Job Overview
We are seeking a highly skilled Senior Site Reliability Engineer to join our team.
Main Responsibilities:
* Infrastructure Engineering: Design and implement scalable and resilient infrastructure solutions, ensuring they meet service level agreements (SLAs) and adapt dynamically to changing demands.
* Automation and DevOps: Develop and evolve infrastructure as code (IaC) using tools like Terraform, and continuous integration/continuous deployment (CI/CD) pipelines using GitHub Actions, to enable safe and rapid feature delivery.
* Reliability and Observability: Partner with teams to establish meaningful service level indicators (SLIs) and service level objectives (SLOs), implement real-time observability using tools like Datadog, Prometheus, and Grafana, and proactively identify potential risks before they impact users.

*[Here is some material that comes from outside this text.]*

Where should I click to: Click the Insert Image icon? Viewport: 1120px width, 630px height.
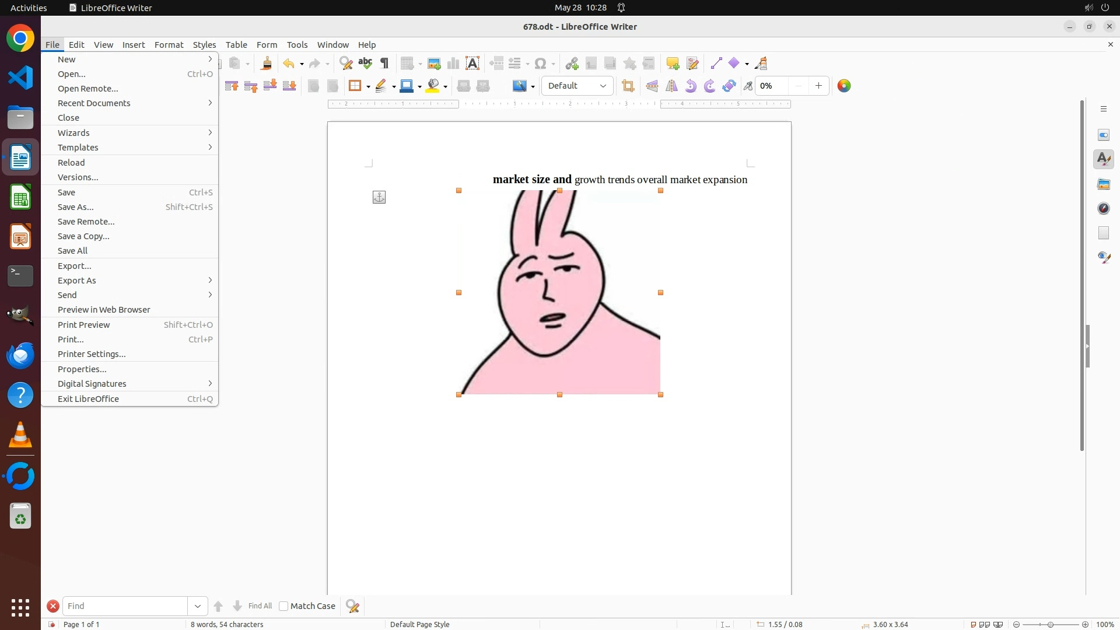click(x=434, y=64)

* Incident Response and Improvement: Lead the on-call rotation, facilitate blameless post-mortems, and foster a culture of continuous improvement to ensure outages become valuable learning opportunities.
* Mentorship and Knowledge Sharing: Share expertise through pairing with engineers, conducting brown-bag sessions on reliability best practices, and contributing to the growth of the global engineering organization.
* Security and Compliance: Collaborate with the Security team to integrate security controls into CI/CD, runtime environments, and disaster-recovery plans, ensuring the protection of customers and citizens.
Requirements:
* Demonstrated experience in production SRE, DevOps, or infrastructure roles, preferably in a SaaS or large-scale web environment.
* Expertise in at least one public cloud (AWS, Azure, or GCP) and comfort designing hybrid migrations from on-premises to cloud.
* Proven track record with IaC tools (Terraform, CloudFormation, or similar) and container orchestration (Kubernetes, ECS, AKS, OpenShift).
* Proven track record with virtual machine orchestration/provisioning and resiliency strategies (Kubevirt, Packer, Ansible, etc.).
* Strong coding/scripting skills (Python, Go, Bash, etc.) and passion for building reusable, tested libraries and tooling.
* Deep understanding of monitoring, logging, and tracing frameworks (Prometheus/Grafana, ELK/Opensearch, Jaeger, etc.).
* Excellent communication skills, thriving in cross-functional teams, with ability to translate complex technical issues into clear, actionable plans.